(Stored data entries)
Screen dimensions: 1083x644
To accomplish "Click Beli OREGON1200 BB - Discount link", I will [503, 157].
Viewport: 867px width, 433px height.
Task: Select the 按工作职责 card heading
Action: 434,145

Task objective :: Take the records above and copy them out exactly.

Completed exercise ::
Screen dimensions: 1083x644
To accomplish "Click Beli OREGON1200 BB - Discount link", I will [503, 157].
Viewport: 867px width, 433px height.
Task: Select the 按工作职责 card heading
Action: 434,145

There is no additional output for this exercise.